By some counts, fewer than half of Americans have ever tried to calculate how much they'll need for retirement. And those who do? Half tell pollsters they just guessed.
A poll for NPR, the Robert Wood Johnson Foundation and the Harvard School of Public Health finds retirement is proving more difficult than expected for many Americans, in large part because they haven't saved enough. So we set out to ask: How much do you need?
To appreciate the answer, though, here's another question: What's the biggest threat to a good life in your golden years?
"Living too long," says Dallas Salisbury, president of the Employee Benefit Research Institute (EBRI). He tried to drive this point home with his own parents. They were in their mid-80's, as old as they ever expected to live. But he pulled out his computer to show they had a 50 percent chance of living until age 99.
"And they looked at me and just shook their heads, and said you are the most depressing person we've ever met," he recalls.
Well, his parents did live to 94, proving Salisbury's warning not to base retirement savings on your "average" life expectancy. That means, don't fall for claims you can retire on 5 or 10 times your annual income. Or investment plans based on growth rates not seen since the 1990s. Here is Salisbury's rule of thumb, and you might want to be sitting down now:
"I use something that I call the rule of 33," he says. " You need 33 times what you want to spend in your first year of retirement."
Now, you subtract from that what you'll get from Social Security. Still, it's a daunting sum. Another way of figuring it is this: save 15 percent of your income, every year, starting with your first job.
The later you wait to start, the greater chunk of your income you should set aside. Although, on graphs he presents in congressional and media hearings, Salisbury caps that number at 25 percent, "because otherwise you would end up spending the afternoon crying." For individuals, EBRI has its own online retirement calculator.
So what does this mean for a middle earner, making roughly $47,000? Salisbury pulls out a calculator.
"That individual's going to need savings of about $900,000," he says.
"Well, I think he's right, that's what you should have," says Cindy Hounsell, president of the Women's Institute for a Secure Retirement. "But nobody's going to have that!"
Hounsell points out more than half of Americans are at risk for not having enough money for basic expenses when they retire. She offers a kinder, gentler formula for calculating a nest egg.
"I think people need to take their W-2 form, and see what did they spend [in the] last year."
From that she says you subtract taxes, insurance premiums, and other payouts. Then subtract what you'll get from Social Security and any 401(k). Again, taking that hypothetical median income, let's say this number comes out to $15,000.

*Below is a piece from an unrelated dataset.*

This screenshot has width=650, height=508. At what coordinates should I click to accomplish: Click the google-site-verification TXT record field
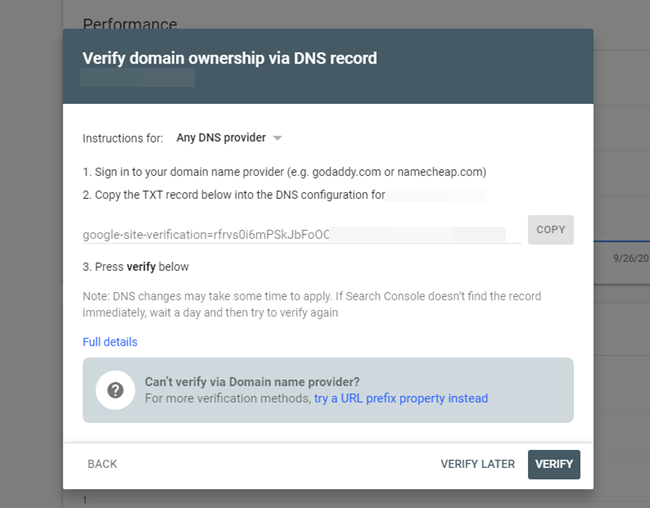[x=300, y=234]
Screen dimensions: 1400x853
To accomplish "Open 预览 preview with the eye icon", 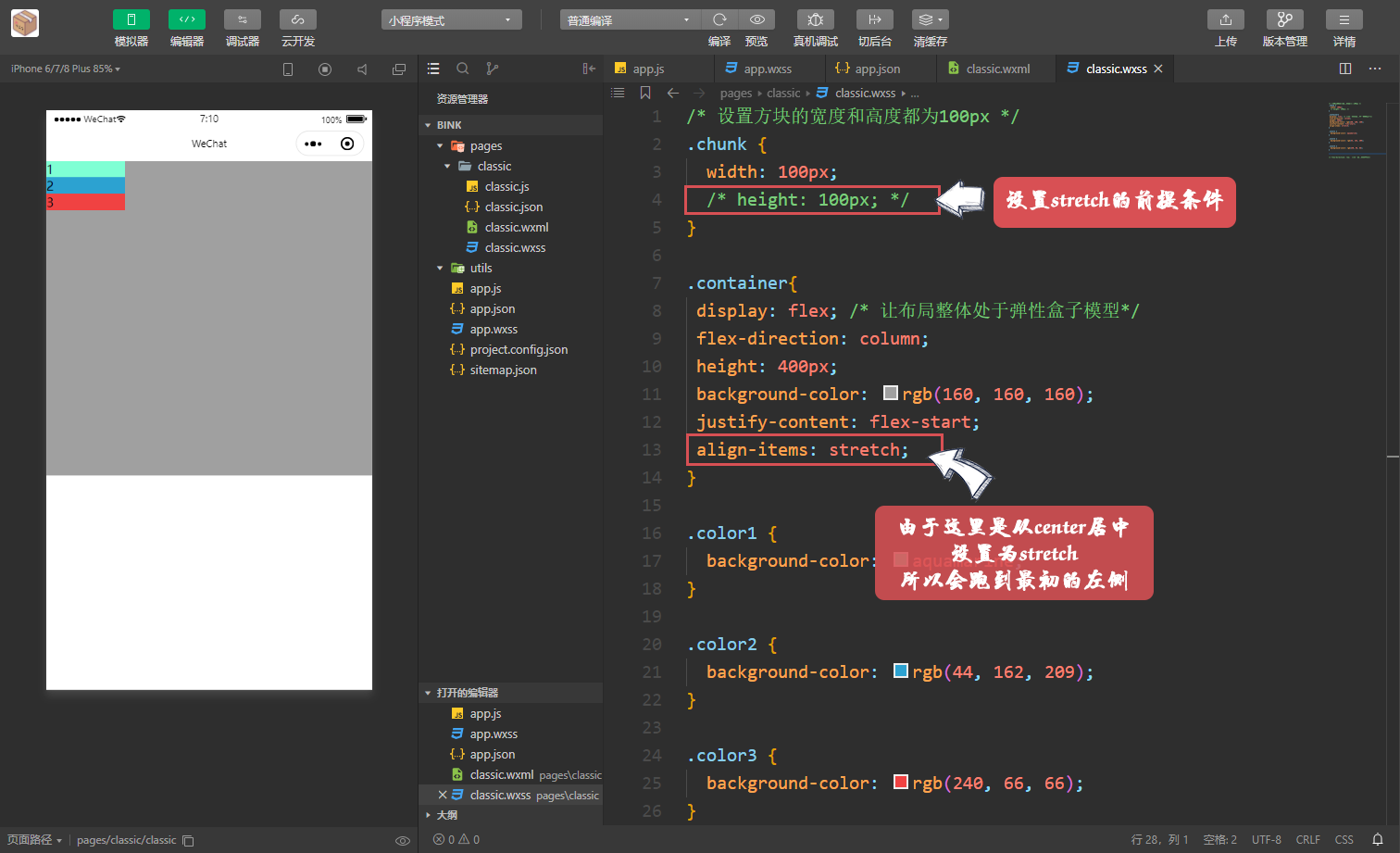I will tap(756, 19).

"And then you think you're going to live 20 years," Hounsell says. "That would only be $300,000."
That sounds a lot better. But Hounsell admits this does not account for inflation, healthcare, or living longer. She worries people will simply give up if they're too discouraged by the little amount they've actually saved.
"We want them to treasure it, and preserve it, and feel good about it," she says. But part of planning for retirement is also the realization that "you're going to have to cut out a lot of things."
There is good news, mostly for younger workers. More companies are now automatically enrolling them into 401(k) plans. That will have a huge payoff, says Mary Beth Franklin, of Kiplinger's Personal Finance magazine. The challenge, she says, is that younger workers are likely to change jobs a lot, allowing them to cash out their 401(k).
"The temptation is, maybe it's not a lot of money," she says. "Maybe it's two or three thousand dollars, and you think, 'Hey, I'll pay off a credit card bill.' That is really dangerous."
Resist the temptation, Franklin says, and roll the money into your new plan.
Another common mistake? Collecting Social Security too early.
"Seventy-five percent of retirees grab those benefits at 62," says Franklin, "as soon as they can, some of them not realizing they're taking a 25 percent cut in their benefits for the rest of their life."
Mostly, Franklin and the other retirement experts all advise: just keep saving, all you can, month in and month out. Sure, it's depressing now. But you'll thank them later.